Mesmo passados quatro anos, o Brasil esportivo, em 1954, não havia esquecido o desastroso “maracanazzo” que acabou glorificando Gighia e condenando Bigode e Barbosa e, num nível mais brando, os demais jogadores brasileiros pela derrota para o Uruguai na Copa do Mundo de 1950, em pleno Maracanã.

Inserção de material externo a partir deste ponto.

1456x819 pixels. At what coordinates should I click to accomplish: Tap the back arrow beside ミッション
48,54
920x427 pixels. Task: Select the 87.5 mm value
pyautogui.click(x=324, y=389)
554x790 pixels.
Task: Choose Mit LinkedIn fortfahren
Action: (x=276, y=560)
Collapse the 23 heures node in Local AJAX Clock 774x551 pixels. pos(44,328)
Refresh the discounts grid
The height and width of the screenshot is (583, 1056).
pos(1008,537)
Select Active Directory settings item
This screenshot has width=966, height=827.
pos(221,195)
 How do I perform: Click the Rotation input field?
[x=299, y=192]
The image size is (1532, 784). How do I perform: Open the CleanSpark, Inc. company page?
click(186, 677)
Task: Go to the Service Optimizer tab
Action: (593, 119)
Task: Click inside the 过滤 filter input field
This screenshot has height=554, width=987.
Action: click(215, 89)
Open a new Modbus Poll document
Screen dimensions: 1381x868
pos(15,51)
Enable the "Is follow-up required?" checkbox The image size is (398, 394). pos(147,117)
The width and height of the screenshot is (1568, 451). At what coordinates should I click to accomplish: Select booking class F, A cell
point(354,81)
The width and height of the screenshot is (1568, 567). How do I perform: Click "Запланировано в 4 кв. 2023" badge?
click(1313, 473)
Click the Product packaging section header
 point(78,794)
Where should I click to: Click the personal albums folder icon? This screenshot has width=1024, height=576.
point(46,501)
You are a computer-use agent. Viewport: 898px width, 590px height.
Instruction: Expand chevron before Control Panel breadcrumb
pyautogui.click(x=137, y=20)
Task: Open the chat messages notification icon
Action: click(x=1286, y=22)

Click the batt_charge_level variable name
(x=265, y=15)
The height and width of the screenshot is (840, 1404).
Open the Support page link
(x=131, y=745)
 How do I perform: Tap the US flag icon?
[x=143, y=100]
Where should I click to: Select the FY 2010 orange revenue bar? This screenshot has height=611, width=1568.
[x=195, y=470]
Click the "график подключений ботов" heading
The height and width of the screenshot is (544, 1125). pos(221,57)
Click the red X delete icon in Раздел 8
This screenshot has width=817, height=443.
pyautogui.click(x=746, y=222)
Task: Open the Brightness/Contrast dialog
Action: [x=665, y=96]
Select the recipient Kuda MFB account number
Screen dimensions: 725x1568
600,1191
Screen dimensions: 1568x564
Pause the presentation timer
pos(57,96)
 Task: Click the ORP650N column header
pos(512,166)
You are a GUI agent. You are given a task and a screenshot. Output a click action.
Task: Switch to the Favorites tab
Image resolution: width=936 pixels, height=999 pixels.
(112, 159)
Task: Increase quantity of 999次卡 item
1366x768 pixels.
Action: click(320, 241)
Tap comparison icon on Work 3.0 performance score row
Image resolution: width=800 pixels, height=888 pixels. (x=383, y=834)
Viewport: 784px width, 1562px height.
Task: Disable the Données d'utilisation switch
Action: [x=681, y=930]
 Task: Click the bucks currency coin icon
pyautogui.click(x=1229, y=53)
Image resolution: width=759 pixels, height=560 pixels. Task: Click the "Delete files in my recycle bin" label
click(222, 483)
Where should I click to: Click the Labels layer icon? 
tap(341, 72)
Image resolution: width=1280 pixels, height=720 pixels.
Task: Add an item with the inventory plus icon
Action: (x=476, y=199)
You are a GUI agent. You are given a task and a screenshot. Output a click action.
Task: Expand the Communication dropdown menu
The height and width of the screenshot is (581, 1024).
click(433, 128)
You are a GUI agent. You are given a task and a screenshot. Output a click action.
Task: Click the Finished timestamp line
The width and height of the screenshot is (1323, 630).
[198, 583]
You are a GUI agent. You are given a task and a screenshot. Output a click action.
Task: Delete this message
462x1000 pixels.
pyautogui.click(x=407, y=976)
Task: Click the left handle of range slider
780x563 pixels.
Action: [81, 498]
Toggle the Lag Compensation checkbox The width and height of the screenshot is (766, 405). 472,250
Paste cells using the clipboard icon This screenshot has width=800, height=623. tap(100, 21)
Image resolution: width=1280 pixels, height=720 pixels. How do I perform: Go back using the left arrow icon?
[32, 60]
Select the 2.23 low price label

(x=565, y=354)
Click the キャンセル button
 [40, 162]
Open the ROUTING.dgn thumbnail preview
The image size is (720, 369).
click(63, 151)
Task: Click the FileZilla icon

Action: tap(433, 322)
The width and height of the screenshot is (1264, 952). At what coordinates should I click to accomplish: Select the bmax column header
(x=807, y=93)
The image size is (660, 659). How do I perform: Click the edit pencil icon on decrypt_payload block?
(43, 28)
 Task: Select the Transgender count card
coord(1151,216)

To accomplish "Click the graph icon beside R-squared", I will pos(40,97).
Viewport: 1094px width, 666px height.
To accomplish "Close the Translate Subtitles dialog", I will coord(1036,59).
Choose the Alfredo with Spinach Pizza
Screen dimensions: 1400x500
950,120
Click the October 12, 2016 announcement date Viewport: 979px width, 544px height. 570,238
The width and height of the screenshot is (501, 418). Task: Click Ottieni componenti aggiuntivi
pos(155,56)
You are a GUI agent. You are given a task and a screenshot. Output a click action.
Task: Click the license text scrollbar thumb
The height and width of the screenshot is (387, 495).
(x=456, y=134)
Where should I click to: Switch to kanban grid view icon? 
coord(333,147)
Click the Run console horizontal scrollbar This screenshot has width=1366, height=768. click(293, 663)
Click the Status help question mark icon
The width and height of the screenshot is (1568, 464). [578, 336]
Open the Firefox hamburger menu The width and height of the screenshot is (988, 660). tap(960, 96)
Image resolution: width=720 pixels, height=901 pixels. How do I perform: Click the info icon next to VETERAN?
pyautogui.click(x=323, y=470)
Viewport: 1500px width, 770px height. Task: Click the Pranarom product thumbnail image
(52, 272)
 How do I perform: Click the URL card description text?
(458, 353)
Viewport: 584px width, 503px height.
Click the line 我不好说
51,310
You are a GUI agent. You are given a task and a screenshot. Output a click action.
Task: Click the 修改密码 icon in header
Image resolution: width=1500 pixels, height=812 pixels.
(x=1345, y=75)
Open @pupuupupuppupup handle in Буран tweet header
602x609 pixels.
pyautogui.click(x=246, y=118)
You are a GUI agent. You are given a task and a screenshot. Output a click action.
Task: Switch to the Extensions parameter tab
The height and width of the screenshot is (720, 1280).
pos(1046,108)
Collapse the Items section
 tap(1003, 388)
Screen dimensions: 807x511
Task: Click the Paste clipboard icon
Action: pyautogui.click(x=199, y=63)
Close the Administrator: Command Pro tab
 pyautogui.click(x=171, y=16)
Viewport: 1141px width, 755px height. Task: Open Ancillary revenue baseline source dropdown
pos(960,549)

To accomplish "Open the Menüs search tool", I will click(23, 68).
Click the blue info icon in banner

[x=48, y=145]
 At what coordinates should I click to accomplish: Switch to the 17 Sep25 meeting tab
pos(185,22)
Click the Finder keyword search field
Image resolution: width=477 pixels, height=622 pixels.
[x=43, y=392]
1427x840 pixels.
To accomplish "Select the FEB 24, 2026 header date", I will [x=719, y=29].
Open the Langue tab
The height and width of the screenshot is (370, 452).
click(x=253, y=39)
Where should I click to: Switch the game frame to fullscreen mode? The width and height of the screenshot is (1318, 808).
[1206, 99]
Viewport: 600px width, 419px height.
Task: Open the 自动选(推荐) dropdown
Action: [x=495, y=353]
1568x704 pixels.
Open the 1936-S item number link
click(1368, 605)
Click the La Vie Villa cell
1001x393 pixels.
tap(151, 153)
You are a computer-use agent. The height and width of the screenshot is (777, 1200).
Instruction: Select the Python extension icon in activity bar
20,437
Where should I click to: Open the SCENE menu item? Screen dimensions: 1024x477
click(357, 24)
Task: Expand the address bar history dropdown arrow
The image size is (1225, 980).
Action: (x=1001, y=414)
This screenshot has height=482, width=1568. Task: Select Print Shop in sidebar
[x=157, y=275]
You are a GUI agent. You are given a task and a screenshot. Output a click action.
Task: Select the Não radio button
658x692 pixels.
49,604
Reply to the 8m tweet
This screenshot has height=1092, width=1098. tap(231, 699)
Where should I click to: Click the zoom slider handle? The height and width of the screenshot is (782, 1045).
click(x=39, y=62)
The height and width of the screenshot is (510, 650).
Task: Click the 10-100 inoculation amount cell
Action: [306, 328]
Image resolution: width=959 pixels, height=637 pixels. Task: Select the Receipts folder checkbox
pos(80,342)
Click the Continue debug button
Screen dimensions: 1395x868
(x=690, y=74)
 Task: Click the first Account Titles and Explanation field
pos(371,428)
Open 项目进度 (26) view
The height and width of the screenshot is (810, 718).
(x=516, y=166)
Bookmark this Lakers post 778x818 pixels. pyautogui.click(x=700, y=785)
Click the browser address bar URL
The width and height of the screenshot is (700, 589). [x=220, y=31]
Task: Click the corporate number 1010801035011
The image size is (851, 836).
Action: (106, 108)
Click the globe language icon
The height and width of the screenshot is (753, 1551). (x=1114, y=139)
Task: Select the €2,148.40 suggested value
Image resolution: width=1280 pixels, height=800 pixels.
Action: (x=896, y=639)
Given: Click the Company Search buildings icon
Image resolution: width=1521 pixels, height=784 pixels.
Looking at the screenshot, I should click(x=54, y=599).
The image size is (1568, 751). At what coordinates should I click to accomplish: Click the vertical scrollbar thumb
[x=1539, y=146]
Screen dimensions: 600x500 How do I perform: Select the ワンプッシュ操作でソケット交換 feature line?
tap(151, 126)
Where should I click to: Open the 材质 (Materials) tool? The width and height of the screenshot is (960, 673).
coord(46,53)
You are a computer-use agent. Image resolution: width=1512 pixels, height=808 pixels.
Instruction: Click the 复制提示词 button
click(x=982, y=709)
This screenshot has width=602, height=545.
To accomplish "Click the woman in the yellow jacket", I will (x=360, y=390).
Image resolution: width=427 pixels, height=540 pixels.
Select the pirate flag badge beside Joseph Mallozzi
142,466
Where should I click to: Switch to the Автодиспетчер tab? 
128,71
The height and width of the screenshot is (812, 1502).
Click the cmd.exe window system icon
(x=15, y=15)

Sempre foi muito comum, até os idos de 1970, a seleção brasileira ser formada com maioria absoluta de times que, na época da convocação estavam em boa fase, praticando o melhor futebol. Foi assim na Copa de 1930, com o Fluminense de Preguinho, Fernando Giudiceli, Veloso, Fortes e Ivan Mariz, embora, entre os titulares figurassem apenas Fernando Giudicili e Preguinho. Em 1950, com Barbosa, Eli, Maneca, Ademir Menezes, Danilo Alvim, Pinga. Em 1958 com Joel, Moacir, Dida, Gerson, Zagalo do Flamengo e Garrincha, Didi, Nilton Santos do Botafogo e em 1970 com Santos e Botafogo fornecendo quase todo o time titular.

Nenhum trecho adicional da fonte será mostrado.